▸ **Dataset extract**:
※

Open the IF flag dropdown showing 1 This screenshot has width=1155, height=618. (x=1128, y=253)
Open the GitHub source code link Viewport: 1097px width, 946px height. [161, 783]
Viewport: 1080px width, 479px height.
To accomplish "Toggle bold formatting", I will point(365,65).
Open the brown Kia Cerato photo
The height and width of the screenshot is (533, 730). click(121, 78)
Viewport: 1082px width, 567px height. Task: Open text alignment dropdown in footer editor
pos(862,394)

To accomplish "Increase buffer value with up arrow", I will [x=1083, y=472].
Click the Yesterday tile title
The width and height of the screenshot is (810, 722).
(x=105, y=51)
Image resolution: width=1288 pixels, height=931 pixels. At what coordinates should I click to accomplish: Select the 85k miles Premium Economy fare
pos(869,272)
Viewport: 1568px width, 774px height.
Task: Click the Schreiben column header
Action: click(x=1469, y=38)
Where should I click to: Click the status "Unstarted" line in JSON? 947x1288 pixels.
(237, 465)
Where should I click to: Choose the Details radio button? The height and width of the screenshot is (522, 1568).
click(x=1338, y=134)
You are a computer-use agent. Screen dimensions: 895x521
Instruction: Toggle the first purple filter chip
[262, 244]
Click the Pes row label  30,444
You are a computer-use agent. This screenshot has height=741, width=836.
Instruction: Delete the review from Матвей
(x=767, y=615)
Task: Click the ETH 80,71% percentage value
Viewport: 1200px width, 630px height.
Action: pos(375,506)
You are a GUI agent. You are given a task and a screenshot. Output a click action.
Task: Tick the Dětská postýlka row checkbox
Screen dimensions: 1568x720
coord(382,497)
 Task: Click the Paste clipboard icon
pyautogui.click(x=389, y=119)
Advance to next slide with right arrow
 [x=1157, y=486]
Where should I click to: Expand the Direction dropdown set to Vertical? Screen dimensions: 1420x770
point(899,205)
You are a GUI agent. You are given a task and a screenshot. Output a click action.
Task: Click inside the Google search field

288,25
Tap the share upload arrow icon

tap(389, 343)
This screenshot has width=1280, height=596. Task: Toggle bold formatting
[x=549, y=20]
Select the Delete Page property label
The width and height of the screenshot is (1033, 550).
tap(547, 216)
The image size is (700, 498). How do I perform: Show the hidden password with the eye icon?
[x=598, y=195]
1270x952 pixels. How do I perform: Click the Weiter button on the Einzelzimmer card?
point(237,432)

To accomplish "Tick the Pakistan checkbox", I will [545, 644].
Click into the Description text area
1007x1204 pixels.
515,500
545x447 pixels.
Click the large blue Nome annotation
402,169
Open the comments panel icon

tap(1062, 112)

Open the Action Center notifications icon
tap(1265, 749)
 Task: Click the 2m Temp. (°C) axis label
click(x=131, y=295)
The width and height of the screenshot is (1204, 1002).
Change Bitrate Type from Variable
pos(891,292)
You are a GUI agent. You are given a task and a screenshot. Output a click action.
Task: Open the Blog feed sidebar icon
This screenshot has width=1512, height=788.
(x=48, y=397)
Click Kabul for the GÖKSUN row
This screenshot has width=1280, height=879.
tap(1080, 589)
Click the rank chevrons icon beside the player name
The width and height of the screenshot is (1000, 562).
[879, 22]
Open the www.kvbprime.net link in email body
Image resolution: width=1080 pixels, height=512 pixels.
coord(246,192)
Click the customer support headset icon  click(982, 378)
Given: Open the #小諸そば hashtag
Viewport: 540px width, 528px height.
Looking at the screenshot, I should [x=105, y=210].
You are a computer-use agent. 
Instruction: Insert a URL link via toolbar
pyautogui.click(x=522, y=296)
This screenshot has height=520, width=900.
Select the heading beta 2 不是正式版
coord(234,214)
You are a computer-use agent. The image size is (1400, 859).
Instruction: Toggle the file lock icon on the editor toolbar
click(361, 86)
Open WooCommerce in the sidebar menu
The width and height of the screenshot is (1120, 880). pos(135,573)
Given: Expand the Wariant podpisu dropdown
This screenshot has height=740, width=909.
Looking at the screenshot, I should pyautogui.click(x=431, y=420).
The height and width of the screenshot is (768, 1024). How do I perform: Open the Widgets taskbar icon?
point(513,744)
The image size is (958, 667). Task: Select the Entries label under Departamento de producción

※

▸ **What to do**: Reproduce the data above in full. Leave nothing out.

▸ **Answer box**:
Open the IF flag dropdown showing 1 This screenshot has width=1155, height=618. (x=1128, y=253)
Open the GitHub source code link Viewport: 1097px width, 946px height. [161, 783]
Viewport: 1080px width, 479px height.
To accomplish "Toggle bold formatting", I will point(365,65).
Open the brown Kia Cerato photo
The height and width of the screenshot is (533, 730). click(121, 78)
Viewport: 1082px width, 567px height. Task: Open text alignment dropdown in footer editor
pos(862,394)

To accomplish "Increase buffer value with up arrow", I will [x=1083, y=472].
Click the Yesterday tile title
The width and height of the screenshot is (810, 722).
(x=105, y=51)
Image resolution: width=1288 pixels, height=931 pixels. At what coordinates should I click to accomplish: Select the 85k miles Premium Economy fare
pos(869,272)
Viewport: 1568px width, 774px height.
Task: Click the Schreiben column header
Action: click(x=1469, y=38)
Where should I click to: Click the status "Unstarted" line in JSON? 947x1288 pixels.
(237, 465)
Where should I click to: Choose the Details radio button? The height and width of the screenshot is (522, 1568).
click(x=1338, y=134)
You are a computer-use agent. Screen dimensions: 895x521
Instruction: Toggle the first purple filter chip
[262, 244]
Click the Pes row label  30,444
You are a computer-use agent. This screenshot has height=741, width=836.
Instruction: Delete the review from Матвей
(x=767, y=615)
Task: Click the ETH 80,71% percentage value
Viewport: 1200px width, 630px height.
Action: pos(375,506)
You are a GUI agent. You are given a task and a screenshot. Output a click action.
Task: Tick the Dětská postýlka row checkbox
Screen dimensions: 1568x720
coord(382,497)
 Task: Click the Paste clipboard icon
pyautogui.click(x=389, y=119)
Advance to next slide with right arrow
 [x=1157, y=486]
Where should I click to: Expand the Direction dropdown set to Vertical? Screen dimensions: 1420x770
point(899,205)
You are a GUI agent. You are given a task and a screenshot. Output a click action.
Task: Click inside the Google search field

288,25
Tap the share upload arrow icon

tap(389, 343)
This screenshot has width=1280, height=596. Task: Toggle bold formatting
[x=549, y=20]
Select the Delete Page property label
The width and height of the screenshot is (1033, 550).
tap(547, 216)
The image size is (700, 498). How do I perform: Show the hidden password with the eye icon?
[x=598, y=195]
1270x952 pixels. How do I perform: Click the Weiter button on the Einzelzimmer card?
point(237,432)

To accomplish "Tick the Pakistan checkbox", I will [545, 644].
Click into the Description text area
1007x1204 pixels.
515,500
545x447 pixels.
Click the large blue Nome annotation
402,169
Open the comments panel icon

tap(1062, 112)

Open the Action Center notifications icon
tap(1265, 749)
 Task: Click the 2m Temp. (°C) axis label
click(x=131, y=295)
The width and height of the screenshot is (1204, 1002).
Change Bitrate Type from Variable
pos(891,292)
You are a GUI agent. You are given a task and a screenshot. Output a click action.
Task: Open the Blog feed sidebar icon
This screenshot has width=1512, height=788.
(x=48, y=397)
Click Kabul for the GÖKSUN row
This screenshot has width=1280, height=879.
tap(1080, 589)
Click the rank chevrons icon beside the player name
The width and height of the screenshot is (1000, 562).
[879, 22]
Open the www.kvbprime.net link in email body
Image resolution: width=1080 pixels, height=512 pixels.
coord(246,192)
Click the customer support headset icon  click(982, 378)
Given: Open the #小諸そば hashtag
Viewport: 540px width, 528px height.
Looking at the screenshot, I should [x=105, y=210].
You are a computer-use agent. 
Instruction: Insert a URL link via toolbar
pyautogui.click(x=522, y=296)
This screenshot has height=520, width=900.
Select the heading beta 2 不是正式版
coord(234,214)
You are a computer-use agent. The image size is (1400, 859).
Instruction: Toggle the file lock icon on the editor toolbar
click(361, 86)
Open WooCommerce in the sidebar menu
The width and height of the screenshot is (1120, 880). pos(135,573)
Given: Expand the Wariant podpisu dropdown
This screenshot has height=740, width=909.
Looking at the screenshot, I should pyautogui.click(x=431, y=420).
The height and width of the screenshot is (768, 1024). How do I perform: Open the Widgets taskbar icon?
point(513,744)
The image size is (958, 667). Task: Select the Entries label under Departamento de producción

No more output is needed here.